My Struggle with Legacy Family Tree Sourcing – Part 2

In my previous post (link), I started the discussion of sources and citations and lumping and splitting as related to creating sources in Legacy Family Tree software. Part 2 will talk a little about the database structure and the trade-0ffs of lumping and splitting.

I made a very simplistic, high-level diagram of how things work in Legacy. It shows a source table with 5 sources. Next is the Citation Table which shows 5 citations all pointing back to source 1. Notice, however, the first three of these citation records contains identical data. This identical data is stored three times because each one points to a different event. The 4th and 5th Citation Data records are also identical.

Diagram 1 - Legacy Source/Citation Database Overview

This data model involves redundant storage of data and is very bad in terms of data maintainability. Now, in order to maintain data integrity, if any piece of the citation data needs to be changed it is necessary to find all copies and change each of them. Legacy shifts this onus of maintaining data integrity to the user, supplying only a Search and Replace tool. But there are several cases where Search and Replace cannot make the desired change easily and some cases where it cannot make the desired change at all. It then falls on the user to edit each copy of the citation data manually.

Diagram 2 illustrates the exact same relationships, but the citation data/event links are pulled out into a separate table. This allows for each unique citation record to be stored once, regardless of the number of events to which it is linked.

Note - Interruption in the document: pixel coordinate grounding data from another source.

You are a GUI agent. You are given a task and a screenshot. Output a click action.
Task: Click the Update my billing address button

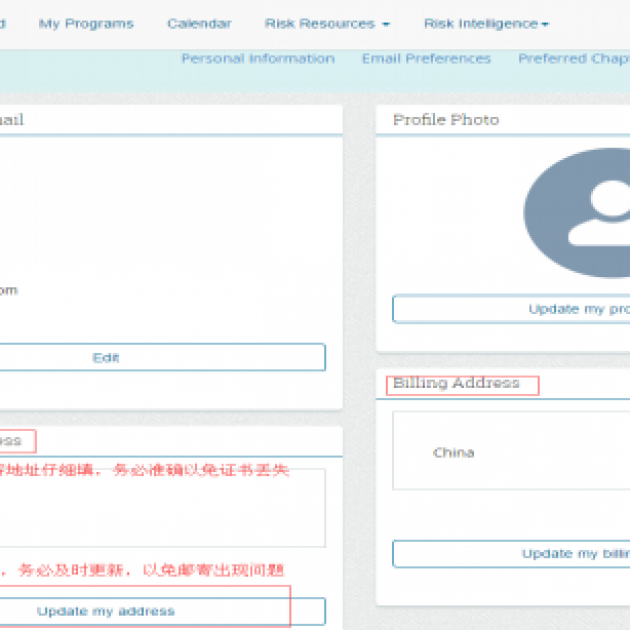tap(512, 553)
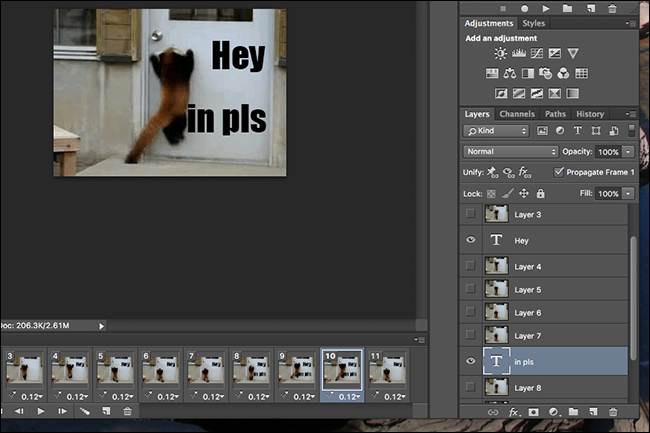650x433 pixels.
Task: Uncheck Propagate Frame 1 checkbox
Action: coord(558,172)
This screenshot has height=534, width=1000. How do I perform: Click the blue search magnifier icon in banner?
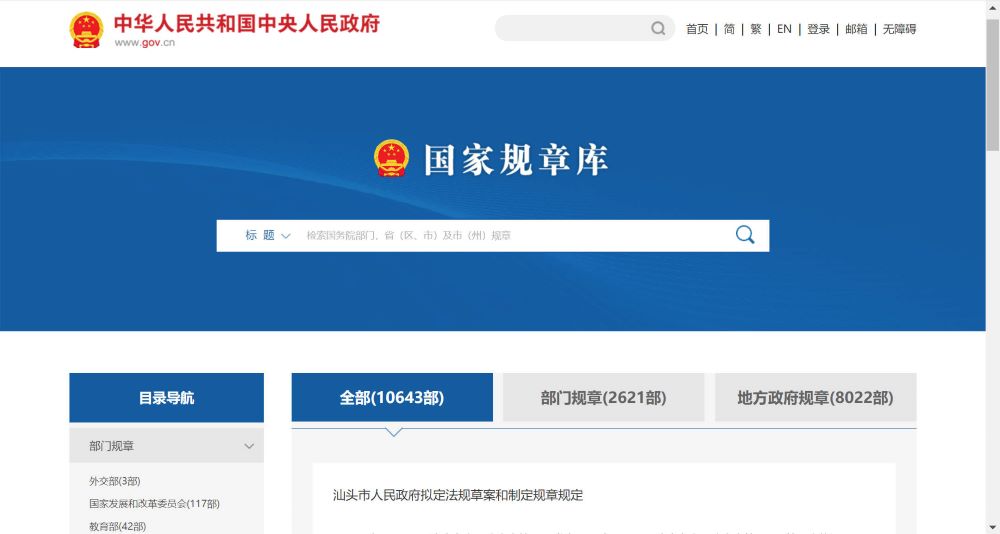click(x=745, y=235)
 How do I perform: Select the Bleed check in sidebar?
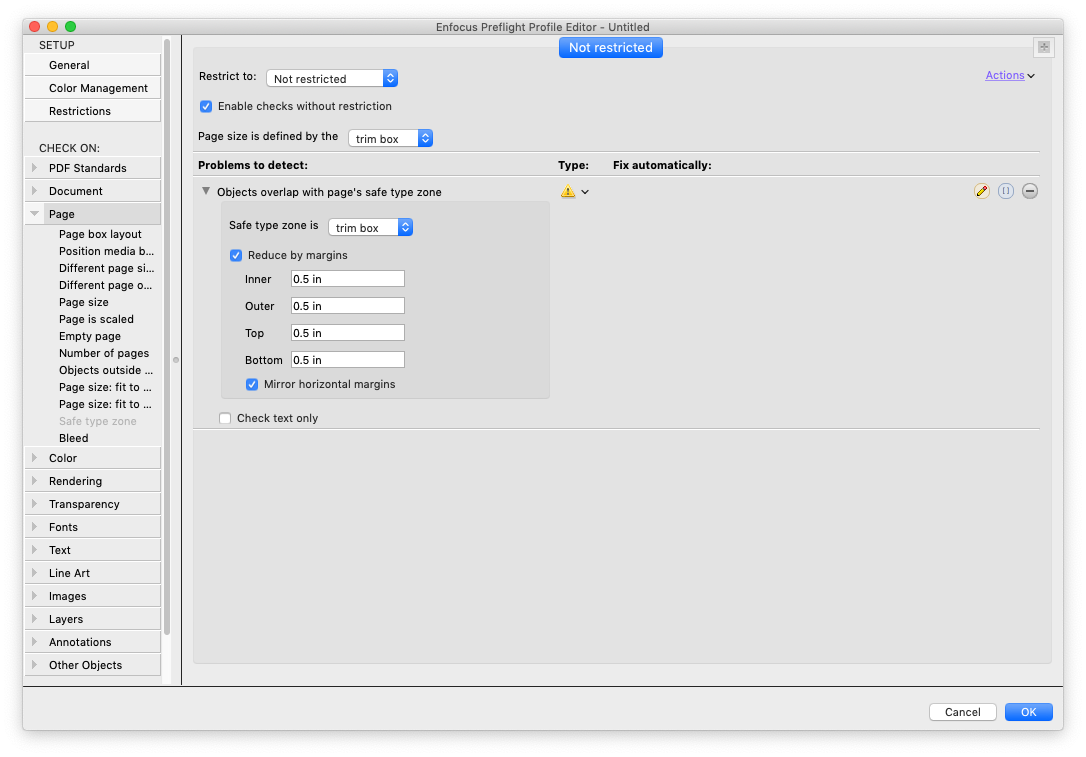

Diagram 2 - Alternate Data Model

Had Legacy implemented a model similar to diagram 2, I would be a very happy camper. But they didn’t. So now it all comes down to trade-offs. On one hand become a splitter. This entails creating a multitude of very specific, repetitious sources and minimizing the citation data content. In many, but not all cases, it gets rid of the data integrity problem as described above. On the downside, since you have so many sources, you need to be very careful and vigilant when you create them so that all the repetitious data is consistent from one source to the next. (That is if you care about consistent wording and formatting.) Admittedly, the ability to create a new source by copying an existing one helps with this.

It is also extremely important to come up with an organization scheme that is built into the source name. All Legacy does is present you with an alphabetized list of sources – no filtering or classification on the list. Granted, this is also a problem for lumpers, but the problem is magnified for splitters because they have so many more sources! Over the past couple of years, I’ve tweaked my naming system a couple of times to force the sort order of the source list. I don’t want to even image how much more laborious and time-consuming this would have been were I an extreme splitter! And while I don’t know of a hard-limit on sources, if you have a large database of people you may find that extreme splitting creates just too many sources to be practical.

On the flip-side. lumpers are more likely to have a more manageable number of sources. This has the advantage of making it somewhat easier to tweak them. I have actually tweaked my naming convention to force sort order (as mentioned above) as well as tweaked wording and content of source fields for better consistency in how footnotes and endnotes appear in reports. I also feel that some degree of lumping is more in keeping with database and software design principles. The downside of lumping is, of course, the citation maintainability problem which is the focus of the article.

So where does all this leave me. Well, I’ve already characterized myself as a lumper – although I am sure there are some who are more extreme. Over the years I’ve done a lot of experimenting and tweaking and I like the system I have for deciding what to include in the source table vs what to include in the citation. What works best for me is to define a source for each dataset or data collection. So each database in Ancestry gets their own source. I also tend to create separate sources for each of the datasets stored on the USGenWeb county pages. On the splitter/lumper spectrum, I would say that I’m a moderate lumper. In terms of Source Writer, I have recently decided to primarily use just 2 templates  for online data – online database or online database with images. (But that’s starting to get into a whole other discussion — the multitude of source writer templates!)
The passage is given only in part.